- Goal of the exercise -
The complete listing, repeated precisely, must form the answer.

↓

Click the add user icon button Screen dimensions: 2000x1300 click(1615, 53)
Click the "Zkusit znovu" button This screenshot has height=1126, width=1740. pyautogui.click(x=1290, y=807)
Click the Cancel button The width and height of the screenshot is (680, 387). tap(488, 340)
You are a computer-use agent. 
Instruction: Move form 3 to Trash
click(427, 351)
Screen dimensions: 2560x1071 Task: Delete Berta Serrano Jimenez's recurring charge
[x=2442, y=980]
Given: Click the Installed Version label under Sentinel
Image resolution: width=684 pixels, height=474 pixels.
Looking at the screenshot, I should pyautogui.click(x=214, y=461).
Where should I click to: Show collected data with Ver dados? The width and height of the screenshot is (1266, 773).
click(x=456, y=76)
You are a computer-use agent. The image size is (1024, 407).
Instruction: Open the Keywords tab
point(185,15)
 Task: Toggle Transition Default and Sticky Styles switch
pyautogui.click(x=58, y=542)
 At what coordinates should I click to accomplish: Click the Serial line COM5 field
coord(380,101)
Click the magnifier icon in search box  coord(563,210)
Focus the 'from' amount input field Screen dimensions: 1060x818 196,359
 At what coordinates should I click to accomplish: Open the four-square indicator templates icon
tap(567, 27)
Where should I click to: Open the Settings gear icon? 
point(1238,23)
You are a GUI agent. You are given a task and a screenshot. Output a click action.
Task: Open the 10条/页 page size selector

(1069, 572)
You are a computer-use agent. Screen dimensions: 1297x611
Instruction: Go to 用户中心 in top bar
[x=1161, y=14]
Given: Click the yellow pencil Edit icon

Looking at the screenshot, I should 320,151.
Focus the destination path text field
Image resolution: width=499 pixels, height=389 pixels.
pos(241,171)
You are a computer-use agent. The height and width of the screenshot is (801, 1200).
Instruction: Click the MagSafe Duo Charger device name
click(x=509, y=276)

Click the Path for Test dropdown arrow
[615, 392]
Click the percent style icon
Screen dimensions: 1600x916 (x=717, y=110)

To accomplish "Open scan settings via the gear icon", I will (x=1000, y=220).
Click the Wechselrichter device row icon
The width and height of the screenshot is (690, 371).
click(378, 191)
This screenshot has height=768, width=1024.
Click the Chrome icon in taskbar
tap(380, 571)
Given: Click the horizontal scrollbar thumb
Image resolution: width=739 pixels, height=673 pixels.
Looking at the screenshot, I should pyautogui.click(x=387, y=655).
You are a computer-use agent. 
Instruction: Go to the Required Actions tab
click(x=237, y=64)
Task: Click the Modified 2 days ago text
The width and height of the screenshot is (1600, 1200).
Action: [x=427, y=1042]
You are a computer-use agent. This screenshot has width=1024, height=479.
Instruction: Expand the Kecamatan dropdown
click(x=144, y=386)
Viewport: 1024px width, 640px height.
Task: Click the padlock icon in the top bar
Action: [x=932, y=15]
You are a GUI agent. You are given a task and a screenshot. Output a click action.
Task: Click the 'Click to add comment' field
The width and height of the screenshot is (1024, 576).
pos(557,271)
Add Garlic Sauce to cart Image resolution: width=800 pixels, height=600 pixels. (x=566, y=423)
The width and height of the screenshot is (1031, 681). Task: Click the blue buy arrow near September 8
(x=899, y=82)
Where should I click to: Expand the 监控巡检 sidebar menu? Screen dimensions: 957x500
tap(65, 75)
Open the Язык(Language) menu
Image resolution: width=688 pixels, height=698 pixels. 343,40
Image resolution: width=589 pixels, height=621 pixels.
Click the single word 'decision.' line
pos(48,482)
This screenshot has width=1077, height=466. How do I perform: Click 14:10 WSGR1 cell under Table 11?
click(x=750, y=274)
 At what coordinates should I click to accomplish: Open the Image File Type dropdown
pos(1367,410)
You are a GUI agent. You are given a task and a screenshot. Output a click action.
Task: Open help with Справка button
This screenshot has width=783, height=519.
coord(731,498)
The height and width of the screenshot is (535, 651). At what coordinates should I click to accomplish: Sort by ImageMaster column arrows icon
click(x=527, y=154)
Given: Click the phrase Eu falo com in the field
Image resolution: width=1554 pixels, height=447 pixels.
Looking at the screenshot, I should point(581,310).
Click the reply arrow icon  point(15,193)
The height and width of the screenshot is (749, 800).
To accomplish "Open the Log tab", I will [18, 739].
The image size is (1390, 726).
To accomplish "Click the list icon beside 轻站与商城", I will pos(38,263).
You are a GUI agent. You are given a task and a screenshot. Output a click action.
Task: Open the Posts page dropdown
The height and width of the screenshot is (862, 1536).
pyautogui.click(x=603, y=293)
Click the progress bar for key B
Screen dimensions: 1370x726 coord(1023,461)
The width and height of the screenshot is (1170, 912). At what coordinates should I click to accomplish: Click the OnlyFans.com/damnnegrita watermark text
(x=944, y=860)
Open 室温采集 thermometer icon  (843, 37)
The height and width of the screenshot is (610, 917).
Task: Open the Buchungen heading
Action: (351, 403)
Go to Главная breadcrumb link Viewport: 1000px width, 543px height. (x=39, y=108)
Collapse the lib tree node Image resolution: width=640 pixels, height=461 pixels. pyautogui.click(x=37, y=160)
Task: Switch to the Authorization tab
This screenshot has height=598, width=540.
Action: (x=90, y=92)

↑

- Result -
Click the add user icon button Screen dimensions: 2000x1300 click(1615, 53)
Click the "Zkusit znovu" button This screenshot has height=1126, width=1740. pyautogui.click(x=1290, y=807)
Click the Cancel button The width and height of the screenshot is (680, 387). tap(488, 340)
You are a computer-use agent. 
Instruction: Move form 3 to Trash
click(427, 351)
Screen dimensions: 2560x1071 Task: Delete Berta Serrano Jimenez's recurring charge
[x=2442, y=980]
Given: Click the Installed Version label under Sentinel
Image resolution: width=684 pixels, height=474 pixels.
Looking at the screenshot, I should pyautogui.click(x=214, y=461).
Where should I click to: Show collected data with Ver dados? The width and height of the screenshot is (1266, 773).
click(x=456, y=76)
You are a computer-use agent. The image size is (1024, 407).
Instruction: Open the Keywords tab
point(185,15)
 Task: Toggle Transition Default and Sticky Styles switch
pyautogui.click(x=58, y=542)
 At what coordinates should I click to accomplish: Click the Serial line COM5 field
coord(380,101)
Click the magnifier icon in search box  coord(563,210)
Focus the 'from' amount input field Screen dimensions: 1060x818 196,359
 At what coordinates should I click to accomplish: Open the four-square indicator templates icon
tap(567, 27)
Where should I click to: Open the Settings gear icon? 
point(1238,23)
You are a GUI agent. You are given a task and a screenshot. Output a click action.
Task: Open the 10条/页 page size selector

(1069, 572)
You are a computer-use agent. Screen dimensions: 1297x611
Instruction: Go to 用户中心 in top bar
[x=1161, y=14]
Given: Click the yellow pencil Edit icon

Looking at the screenshot, I should 320,151.
Focus the destination path text field
Image resolution: width=499 pixels, height=389 pixels.
pos(241,171)
You are a computer-use agent. The height and width of the screenshot is (801, 1200).
Instruction: Click the MagSafe Duo Charger device name
click(x=509, y=276)

Click the Path for Test dropdown arrow
[615, 392]
Click the percent style icon
Screen dimensions: 1600x916 (x=717, y=110)

To accomplish "Open scan settings via the gear icon", I will (x=1000, y=220).
Click the Wechselrichter device row icon
The width and height of the screenshot is (690, 371).
click(378, 191)
This screenshot has height=768, width=1024.
Click the Chrome icon in taskbar
tap(380, 571)
Given: Click the horizontal scrollbar thumb
Image resolution: width=739 pixels, height=673 pixels.
Looking at the screenshot, I should pyautogui.click(x=387, y=655).
You are a computer-use agent. 
Instruction: Go to the Required Actions tab
click(x=237, y=64)
Task: Click the Modified 2 days ago text
The width and height of the screenshot is (1600, 1200).
Action: [x=427, y=1042]
You are a computer-use agent. This screenshot has width=1024, height=479.
Instruction: Expand the Kecamatan dropdown
click(x=144, y=386)
Viewport: 1024px width, 640px height.
Task: Click the padlock icon in the top bar
Action: [x=932, y=15]
You are a GUI agent. You are given a task and a screenshot. Output a click action.
Task: Click the 'Click to add comment' field
The width and height of the screenshot is (1024, 576).
pos(557,271)
Add Garlic Sauce to cart Image resolution: width=800 pixels, height=600 pixels. (x=566, y=423)
The width and height of the screenshot is (1031, 681). Task: Click the blue buy arrow near September 8
(x=899, y=82)
Where should I click to: Expand the 监控巡检 sidebar menu? Screen dimensions: 957x500
tap(65, 75)
Open the Язык(Language) menu
Image resolution: width=688 pixels, height=698 pixels. 343,40
Image resolution: width=589 pixels, height=621 pixels.
Click the single word 'decision.' line
pos(48,482)
This screenshot has width=1077, height=466. How do I perform: Click 14:10 WSGR1 cell under Table 11?
click(x=750, y=274)
 At what coordinates should I click to accomplish: Open the Image File Type dropdown
pos(1367,410)
You are a GUI agent. You are given a task and a screenshot. Output a click action.
Task: Open help with Справка button
This screenshot has width=783, height=519.
coord(731,498)
The height and width of the screenshot is (535, 651). At what coordinates should I click to accomplish: Sort by ImageMaster column arrows icon
click(x=527, y=154)
Given: Click the phrase Eu falo com in the field
Image resolution: width=1554 pixels, height=447 pixels.
Looking at the screenshot, I should point(581,310).
Click the reply arrow icon  point(15,193)
The height and width of the screenshot is (749, 800).
To accomplish "Open the Log tab", I will [18, 739].
The image size is (1390, 726).
To accomplish "Click the list icon beside 轻站与商城", I will pos(38,263).
You are a GUI agent. You are given a task and a screenshot. Output a click action.
Task: Open the Posts page dropdown
The height and width of the screenshot is (862, 1536).
pyautogui.click(x=603, y=293)
Click the progress bar for key B
Screen dimensions: 1370x726 coord(1023,461)
The width and height of the screenshot is (1170, 912). At what coordinates should I click to accomplish: Click the OnlyFans.com/damnnegrita watermark text
(x=944, y=860)
Open 室温采集 thermometer icon  (843, 37)
The height and width of the screenshot is (610, 917).
Task: Open the Buchungen heading
Action: (351, 403)
Go to Главная breadcrumb link Viewport: 1000px width, 543px height. (x=39, y=108)
Collapse the lib tree node Image resolution: width=640 pixels, height=461 pixels. pyautogui.click(x=37, y=160)
Task: Switch to the Authorization tab
This screenshot has height=598, width=540.
Action: (x=90, y=92)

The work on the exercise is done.